This much is known: Law & Order is on the brink of death after 20 seasons. One more, and it would have broken Gunsmoke's record for longest-running television drama. Right now, we're at the first part of the show where we see that Law & Order is on life-support after a brutal stabbing. [Law & Order sound] Who did it? Let's investigate!
Suspects: There are two key suspects: Dick Wolf, the show's producer, and NBC. Deadline Hollywood , pins the deed on NBC for "reneging" on a deal it made with Wolf back in March for a 21st season. As part of that deal, NBC was supposed to negotiate with TNT (which is pretty much all LNO re-runs and NBA games) for help financing this final season. But negotiations broke down, for some reason. With the TNT money gone, NBC came to Dick Wolf with a list of concessions he'd have to make to get the season made—fewer episodes, a lower budget, etc.—concessions a source tells Deadline were "ludicrous." LNO: Dead.
But New York's Joe Adalian thinks Dick Wolf might be to blame. Again, LNO's cause of death is connected to the financial limits NBC wants to put on the show. But in this version, Wolf is overly greedy. He played a dangerous game of chicken and lost; one insider said: "[Dick could] have his renewal... he just has to decide if he wants another Cadillac or another Rolls Royce."

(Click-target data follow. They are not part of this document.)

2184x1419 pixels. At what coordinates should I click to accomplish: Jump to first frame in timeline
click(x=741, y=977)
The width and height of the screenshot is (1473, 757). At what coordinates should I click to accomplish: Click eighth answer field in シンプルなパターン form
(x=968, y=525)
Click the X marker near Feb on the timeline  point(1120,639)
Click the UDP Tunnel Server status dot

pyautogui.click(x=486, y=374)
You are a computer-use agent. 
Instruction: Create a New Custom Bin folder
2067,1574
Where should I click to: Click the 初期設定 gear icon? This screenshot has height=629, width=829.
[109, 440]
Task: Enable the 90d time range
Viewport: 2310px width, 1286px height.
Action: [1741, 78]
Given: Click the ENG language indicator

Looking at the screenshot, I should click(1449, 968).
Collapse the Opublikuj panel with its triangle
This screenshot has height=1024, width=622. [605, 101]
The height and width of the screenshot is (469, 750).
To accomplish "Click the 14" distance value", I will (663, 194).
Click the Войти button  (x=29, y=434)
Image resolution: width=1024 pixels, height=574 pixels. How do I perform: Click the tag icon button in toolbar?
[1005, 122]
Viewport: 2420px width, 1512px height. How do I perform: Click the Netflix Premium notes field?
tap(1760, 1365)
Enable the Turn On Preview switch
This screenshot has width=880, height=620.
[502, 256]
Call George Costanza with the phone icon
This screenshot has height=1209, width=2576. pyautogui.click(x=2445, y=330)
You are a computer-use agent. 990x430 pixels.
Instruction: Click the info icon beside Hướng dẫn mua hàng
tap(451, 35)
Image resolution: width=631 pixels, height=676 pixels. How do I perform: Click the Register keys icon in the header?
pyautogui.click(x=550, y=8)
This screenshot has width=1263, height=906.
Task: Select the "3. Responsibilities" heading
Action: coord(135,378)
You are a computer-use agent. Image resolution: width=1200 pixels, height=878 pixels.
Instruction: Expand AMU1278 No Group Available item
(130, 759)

Motive: It's clear why NBC would want to kill LNO. Not very many people watch it these days, and it is expensive to make. Last season, it averaged just 8 million viewers per episode—down by half from a decade ago. And NBC has been having a hard time with Wolf for years. The LA Times writes that "in recent years, falling ratings and rising expenses for 'Law & Order' have made clashes inevitable." The show had passed its prime, and NBC was sick of dealing with its ornery creator, so they "took care of it."
Why would Dick Wolf want LNO to die? New York floats the idea that Wolf might actually be faking LNO's death for his own gain: Sick of dealing with NBC, he would get them to kill the show so that TNT could jump in and take over production of the final season, as they did with the NBC cop show Southland. (TNT denies they're considering it. They would say that.) Of course, this could just be a case of pure human spite winning out over any business logic. The Wall Street Journal reported back in 2008 that Wolf has felt "cheated" for years by NBC. He believes they "both under-promoted and over-played his shows in reruns." What better revenge than to force NBC into a messy LNO cancellation, which would incur the ire of millions of diehard fans, reinforce the idea that NBC is clueless, and prove Wolf's ultimate worth to the network?
Evidence: There's not much hard evidence on either side, as of yet. We're about five minute post-credits here. What we have is hearsay and speculation: Deadline's sources blaming the thing on NBC's incompetence and New York's on Dick Wolf's intransigence. And, hey, while things look grim, there is still a possibility that LNO will be revived: The New York Times reports that NBC and LNO creator Dick Wolf "are still having conversations." NBC is planning on announcing its new line-up on Monday.
Probably by then a third suspect will have emerged and all the evidence will point to him, but then it turns out it was the first guy all along.